Kawasaki Disease

Kawasaki disease was first described in Japan in 1967. It is a distinctive clinical illness that is characterized by fever, redness of the eyes, diffuse red rash, redness and swelling of the hands and feet, as well as enlarged non-tender lymph nodes in the neck. Kawasaki disease is now the leading cause of acquired heart disease in children in the United States. Rheumatic fever used to be the leading cause of acquired heart disease in children.


Kawasaki disease occurs most frequently in children under five years of age. Twenty percent of cases involve children five years of age and older. The peak age is 18 to 24 months of age. Approximately 3,000 patients are hospitalized in the United States every year with Kawasaki disease. The incidence is higher in the late winter and spring.


The cause of Kawasaki disease is unknown. Several clinical features suggest an infectious agent. An association between exposure to rug shampooing and Kawasaki disease has not been confirmed in recent studies. Another theory suggests that Kawasaki disease is a variant of toxic shock syndrome, but this has not been confirmed.

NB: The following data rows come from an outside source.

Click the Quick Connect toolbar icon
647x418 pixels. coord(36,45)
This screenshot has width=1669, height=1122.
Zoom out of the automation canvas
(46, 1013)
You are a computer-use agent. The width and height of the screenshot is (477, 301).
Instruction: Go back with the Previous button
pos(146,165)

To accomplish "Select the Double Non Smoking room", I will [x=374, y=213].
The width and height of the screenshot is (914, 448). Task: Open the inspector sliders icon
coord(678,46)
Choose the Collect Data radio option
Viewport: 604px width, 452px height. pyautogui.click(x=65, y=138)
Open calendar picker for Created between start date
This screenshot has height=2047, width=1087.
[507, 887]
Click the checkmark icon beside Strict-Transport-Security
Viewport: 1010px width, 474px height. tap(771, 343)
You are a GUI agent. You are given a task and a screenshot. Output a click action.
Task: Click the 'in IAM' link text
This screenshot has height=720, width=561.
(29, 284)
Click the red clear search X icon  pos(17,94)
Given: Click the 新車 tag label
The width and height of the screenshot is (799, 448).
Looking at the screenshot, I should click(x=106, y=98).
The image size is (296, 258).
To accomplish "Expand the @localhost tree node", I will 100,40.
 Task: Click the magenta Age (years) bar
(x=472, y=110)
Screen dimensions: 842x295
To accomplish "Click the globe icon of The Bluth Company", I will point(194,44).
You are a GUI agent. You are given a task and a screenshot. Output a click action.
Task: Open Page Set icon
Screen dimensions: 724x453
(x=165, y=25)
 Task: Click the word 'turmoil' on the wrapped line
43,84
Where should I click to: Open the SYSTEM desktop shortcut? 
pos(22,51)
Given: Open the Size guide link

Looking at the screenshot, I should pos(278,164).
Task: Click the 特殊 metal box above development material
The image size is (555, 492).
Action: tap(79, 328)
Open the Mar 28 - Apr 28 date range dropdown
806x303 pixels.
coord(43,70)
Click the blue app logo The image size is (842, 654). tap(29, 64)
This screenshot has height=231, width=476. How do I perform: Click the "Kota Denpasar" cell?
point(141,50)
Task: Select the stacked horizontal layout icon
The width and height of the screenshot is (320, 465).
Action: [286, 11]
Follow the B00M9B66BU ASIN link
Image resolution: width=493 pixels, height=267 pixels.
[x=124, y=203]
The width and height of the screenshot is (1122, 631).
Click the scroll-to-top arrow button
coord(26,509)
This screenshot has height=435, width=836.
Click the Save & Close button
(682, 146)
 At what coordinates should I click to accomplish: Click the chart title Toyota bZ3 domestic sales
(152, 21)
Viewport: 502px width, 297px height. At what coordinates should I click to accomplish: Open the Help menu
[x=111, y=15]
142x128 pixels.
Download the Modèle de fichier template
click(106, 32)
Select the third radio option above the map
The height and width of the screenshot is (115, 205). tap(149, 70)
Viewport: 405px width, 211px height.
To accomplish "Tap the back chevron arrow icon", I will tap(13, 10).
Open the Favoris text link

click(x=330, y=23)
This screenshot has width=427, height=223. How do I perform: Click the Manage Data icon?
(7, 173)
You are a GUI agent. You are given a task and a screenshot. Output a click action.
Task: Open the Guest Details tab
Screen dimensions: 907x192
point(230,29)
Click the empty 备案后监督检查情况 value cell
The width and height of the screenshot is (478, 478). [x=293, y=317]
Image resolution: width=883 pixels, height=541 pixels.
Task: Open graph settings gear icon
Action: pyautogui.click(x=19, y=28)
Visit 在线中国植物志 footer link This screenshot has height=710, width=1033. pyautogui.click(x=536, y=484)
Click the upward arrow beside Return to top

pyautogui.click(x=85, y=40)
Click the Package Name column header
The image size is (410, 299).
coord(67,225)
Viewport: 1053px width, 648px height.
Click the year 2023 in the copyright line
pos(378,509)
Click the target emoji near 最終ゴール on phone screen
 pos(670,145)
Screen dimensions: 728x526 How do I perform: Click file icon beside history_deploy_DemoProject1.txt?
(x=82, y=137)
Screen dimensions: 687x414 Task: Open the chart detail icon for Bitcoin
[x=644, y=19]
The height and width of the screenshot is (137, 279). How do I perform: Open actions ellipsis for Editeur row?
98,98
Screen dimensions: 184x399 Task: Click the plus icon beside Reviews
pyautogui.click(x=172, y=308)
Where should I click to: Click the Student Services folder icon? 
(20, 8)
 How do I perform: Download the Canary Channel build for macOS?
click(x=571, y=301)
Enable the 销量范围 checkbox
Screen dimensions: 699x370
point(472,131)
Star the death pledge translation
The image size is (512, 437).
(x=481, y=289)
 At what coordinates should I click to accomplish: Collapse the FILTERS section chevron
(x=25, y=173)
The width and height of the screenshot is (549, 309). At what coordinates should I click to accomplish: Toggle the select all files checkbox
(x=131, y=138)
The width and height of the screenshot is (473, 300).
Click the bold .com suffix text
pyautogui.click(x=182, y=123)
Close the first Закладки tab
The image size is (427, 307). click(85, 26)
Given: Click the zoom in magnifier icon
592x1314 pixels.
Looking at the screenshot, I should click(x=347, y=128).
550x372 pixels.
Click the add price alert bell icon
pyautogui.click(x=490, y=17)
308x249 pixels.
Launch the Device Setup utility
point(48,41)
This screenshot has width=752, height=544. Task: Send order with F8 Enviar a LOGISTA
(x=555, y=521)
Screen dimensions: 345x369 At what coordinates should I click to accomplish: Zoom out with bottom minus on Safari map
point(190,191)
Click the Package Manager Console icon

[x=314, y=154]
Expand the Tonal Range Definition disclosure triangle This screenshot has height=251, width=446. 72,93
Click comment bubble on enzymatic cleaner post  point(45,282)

There are three phases of Kawasaki disease. The first phase is characterized by fever, pus in the urine, red eyes, intensely red tongue, dry fissured lips, rash, swollen hands and feet, enlarged lymph nodes and abnormal liver test.
The second phase is characterized by resolution of the fever, rash and enlarged lymph nodes, but the irritability and poor appetite may persist. The skin of the fingers and toes may begin to peel. Arthritis and heart problems may develop during this phase which lasts from day 10 until day 21. The heart problems are characterized by the development of weak areas in the coronary arteries. These weak areas may eventually lead to a heart attack.
The third phase is called the convalescent phase because the clinical signs begin to disappear and the laboratory values return to normal.


There is no specific lab test that definitively diagnoses Kawasaki disease. The diagnosis is established by meeting certain criteria. The criteria are as follows:
The fever should have been present for at least five days.
Four of the following five conditions should also be met.

  • 1. Mucous membrane changes such as a red tongue and dry fissured lips.
  • 2. Swelling of the hands and feet.
  • 3. Enlarged lymph nodes in the neck (>1.0 cm).
  • 4. Diffuse red rash covering most of the body.
  • 5. Redness of the eyes.

In addition, the illness cannot be explained by any known disease process. The strep screen should be negative. The liver tests may be abnormal.
The WBCs are frequently elevated with an increase in the ESR (sedimentation rate). Liver tests may be elevated. The urine may have white blood cells in it but the culture will not grow bacteria. This is called sterile urine an occurs in 30% of patients.


Antibiotics are frequent given until a bacterial infection is excluded. Aspirin is started at a dose of 80-100 milligrams per kilogram per day. Intravenous immune globulin is given over a 12-hour period at two grams per kilogram. Preferably, the immune globulin should be given within the first 10 days of illness. This lowers the risk of cardiac complications. Since aspirin therapy is associated with Reyes syndrome, flu vaccine and chicken pox vaccine should be given if the child is placed on aspirin indefinitely. This is because chicken pox and the flu occasionally proceed Reyes syndrome and are thought to contribute to the development of this illness. Corticosteroids should not be given because they may increase the incidence of aneurysm.


Twenty percent of untreated patients develop weak coronary arteries in the convalescent phase. Treatment with steroids is contraindicated because they increase the incidence of cardiac complications. The mortality rate is 0.5 percent. Twenty percent of untreated patients develop coronary artery aneurysms.


  • 1. Shulman ST, et al. Kawasaki Disease. Pediatric Clinics of North America. 1995 Oct. pg. 1205-22.
  • 2. Wiedermann BL, et al. Kawasaki’s Syndrome. Griffith’ 5 Minute Clinical Consult. 2004, Electronic version 4.0.139.


The information provided above is offered as a community service about health-care issues and is not a substitute for individual consultation. Advice on individual problems should be obtained from your personal physician. This information is based on research by the author and represents his interpretation of the literature.